Pero ese mal hacer se da en todos los oficios, de modo que en casi todos ellos nos vamos encontrando a gente muy buena en lo suyo pero rodeada de torpes, descuidados, ineptos o directamente incapaces. Se aprecia asimismo en los camareros, en los ferreteros, en los taxistas, en los profesores… Lo de los políticos es cosa aparte, pues ya sabemos que no son inútiles, sino empleados, y que se limitan a cumplir las viles órdenes que reciben, a cambio de lo cual se les permite robarnos a manos llenas.

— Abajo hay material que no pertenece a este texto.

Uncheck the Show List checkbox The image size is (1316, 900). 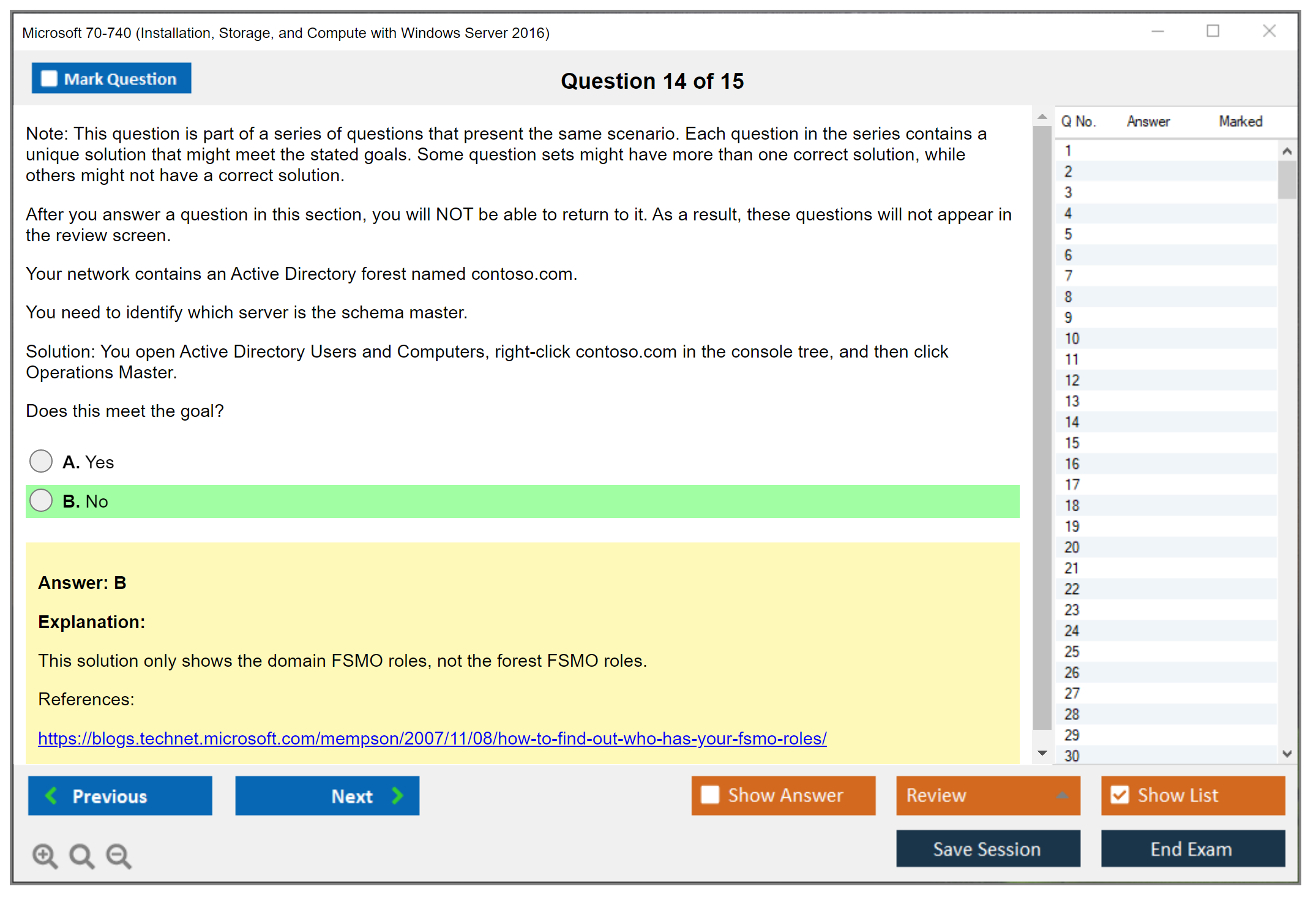pyautogui.click(x=1120, y=795)
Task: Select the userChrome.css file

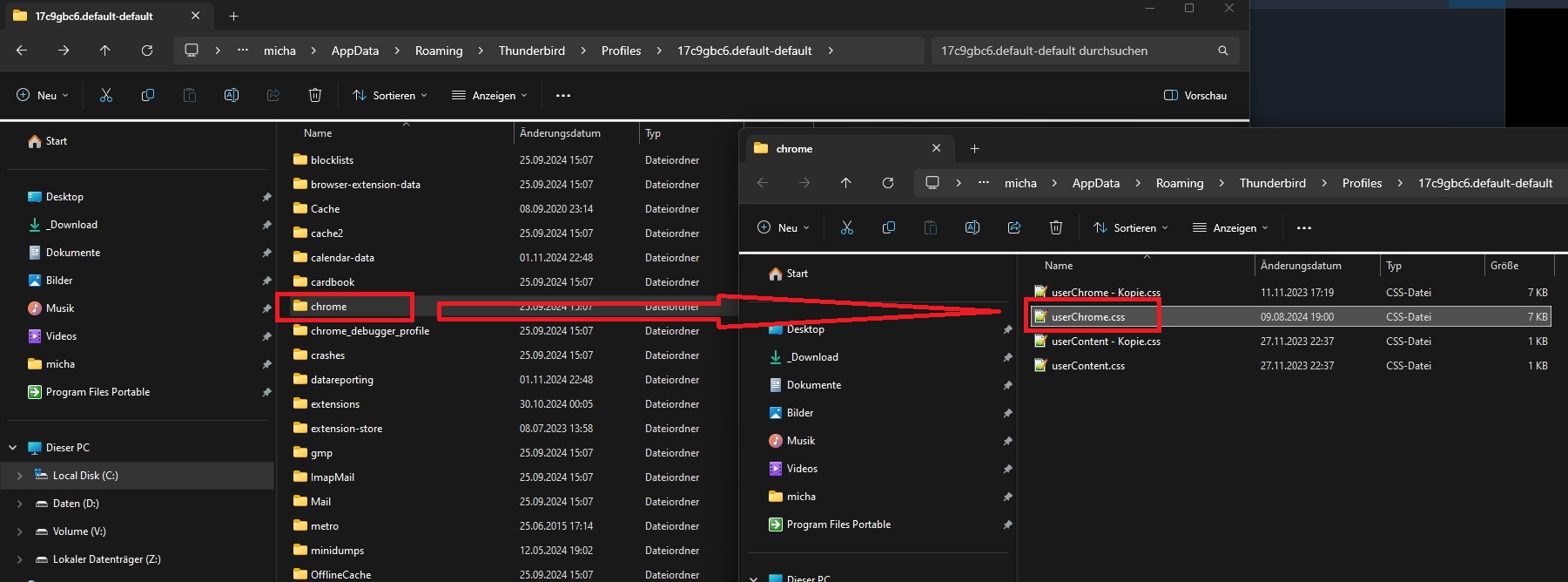Action: pos(1087,317)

Al adolescente que fui lo que le gustaba del periodismo era el papel, lo escrito. Y, en concreto, tres géneros: la entrevista, la crónica y la columna. La noticia se me antojaba gris, sin sustancia literaria. Hoy en día, mis gustos han variado poco, pero sí que defiendo la claridad expositiva, siempre la línea clara, y en eso la noticia es o ha de ser un ejemplo. Hablo, como es lógico, de cómo entiendo yo el asunto, pues en la actualidad ni las noticias son noticias, ni aspiran a la verdad, ni en muchas ocasiones tienen otro afán que el incitar a que se pulse en el móvil el enlace de un titular engañoso que sólo te dirige a un contenido cargado de vacío.

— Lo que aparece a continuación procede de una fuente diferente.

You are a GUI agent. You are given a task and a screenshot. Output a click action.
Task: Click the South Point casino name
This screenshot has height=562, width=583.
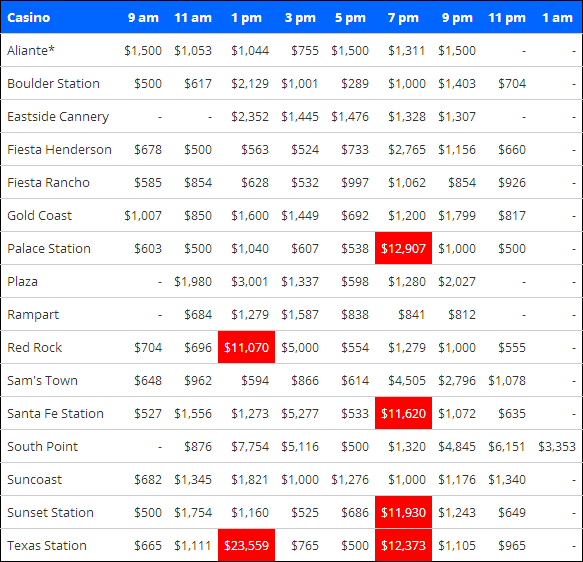tap(42, 446)
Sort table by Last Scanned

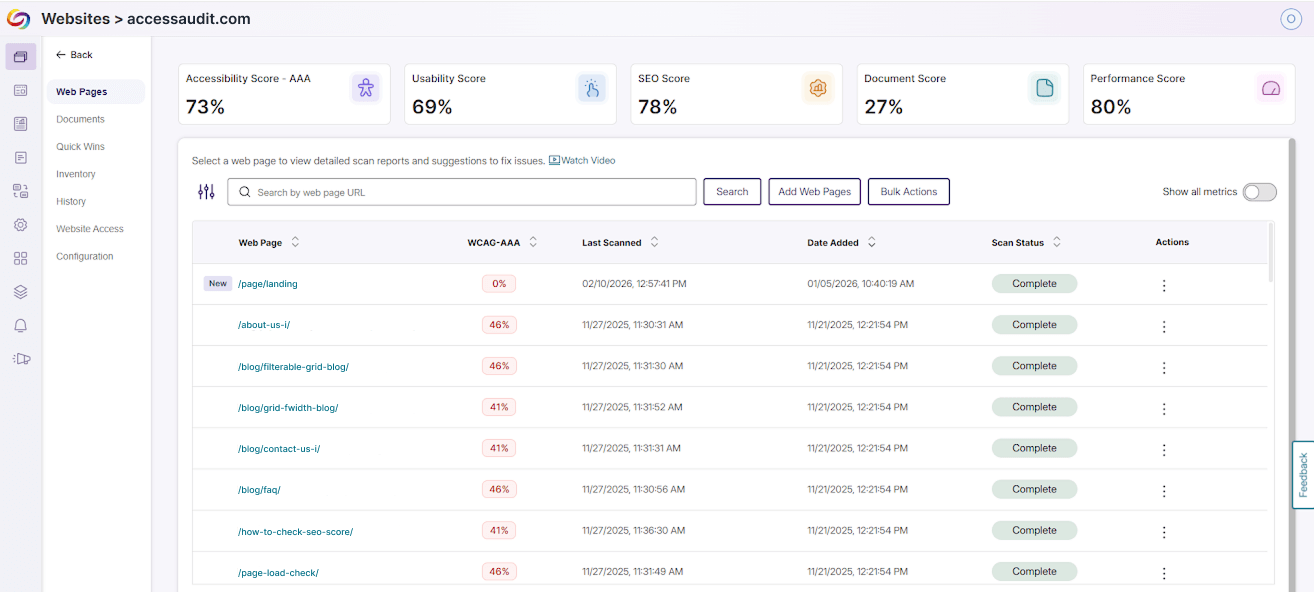pos(653,241)
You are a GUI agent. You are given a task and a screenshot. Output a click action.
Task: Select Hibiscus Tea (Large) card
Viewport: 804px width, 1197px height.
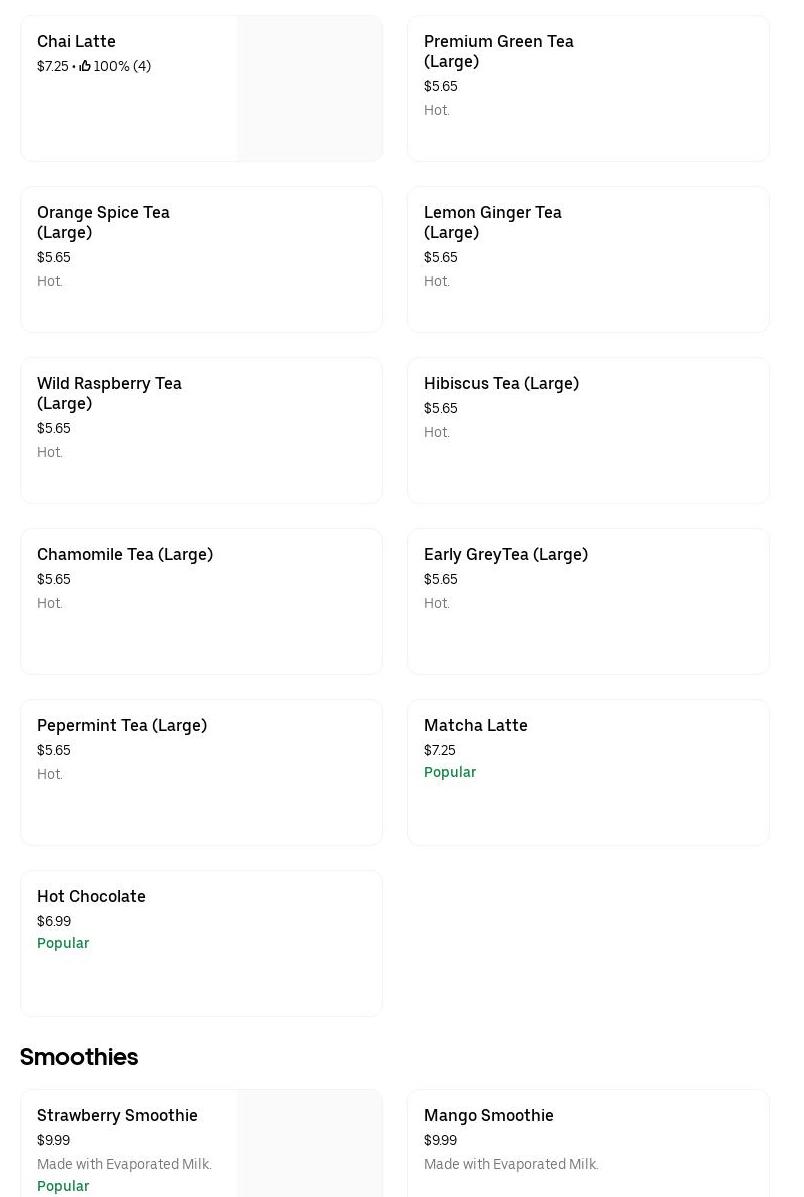[588, 430]
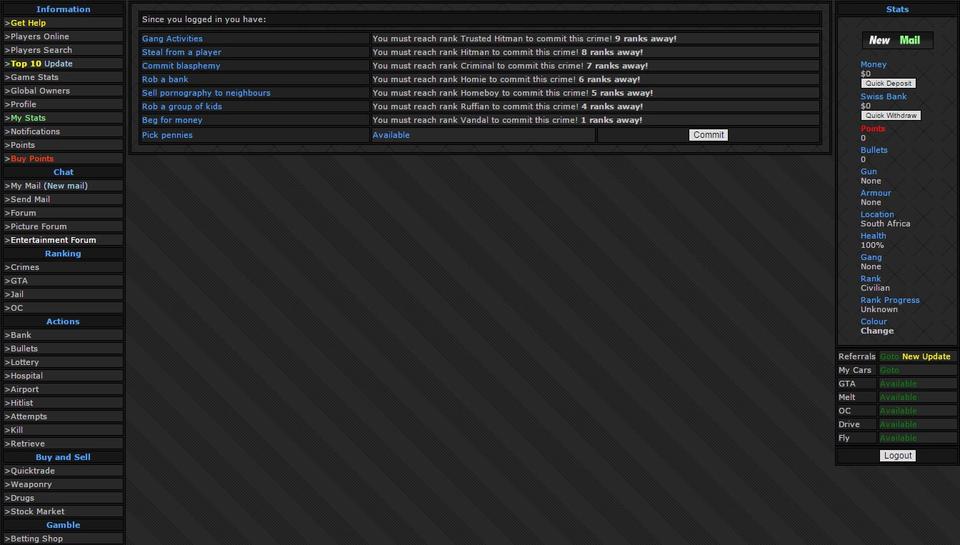Click the Buy Points link
Image resolution: width=960 pixels, height=545 pixels.
pos(32,159)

Varios columnistas me susurran al oído cuando cada mañana aporreo el teclado en busca de la melodía. Larra, Ruano, Alcántara, el citado Umbral, Haro Tecglen, Millás, Gistau, De Prada… La columna, tal y como me comentan algunos amigos lectores, acompaña el café de antes de acudir al frente laboral. Supone una tregua, una alegría, un trago chispeante que te ayuda a afrontar todo lo tuyo. Mi cuñado se toma el chispazo, como lo llama él, que no es otra cosa que un puyacito de anís. Y con eso ya se ahorma uno, se mete en faena. Pues la columna, lo mismo. Una columna consta de una idea, de una expresión literaria y de una conexión con la realidad que compartes con otros. Es decir: contiene al ensayo, al poema y a la noticia. Los mezcla, y de ese cóctel, si el barman que los agita posee arte y domina su oficio, ha de salir una pieza breve pero que impresione al lector, que le brinde opciones para pensar, deleitarse en la belleza o enterarse de lo que pasa por ahí afuera. Un columnista también es un cronista, un tipo atento todo el día a cómo respira la calle, a lo que se dice, y eso incluye las bobadas varias con las que nos distraen. Pero un columnista, si logra su cometido, ve más allá del humo y se convierte en una voz desagradable para quienes ordenan y mandan.

La frecuencia de la columna es variable. Las hay de ejercicio esporádico, mensual, semanal, diario… Yo creo en escribir todos los días. No concibo otro modo. ¿Y el tema? Eso va saliendo, a veces incluso en el mismo momento de comenzar a teclear. El tema, que te sorprenda a ti, y que te sorprenda escribiendo. Es un oficio, sin más, pero muy hermoso, tan hermoso como el otoño que ya nos llega. En cada hoja que se vaya desprendiendo de la arboleda, escribiremos una columna. Alguna saldrá buena, digo yo, alguna embestirá.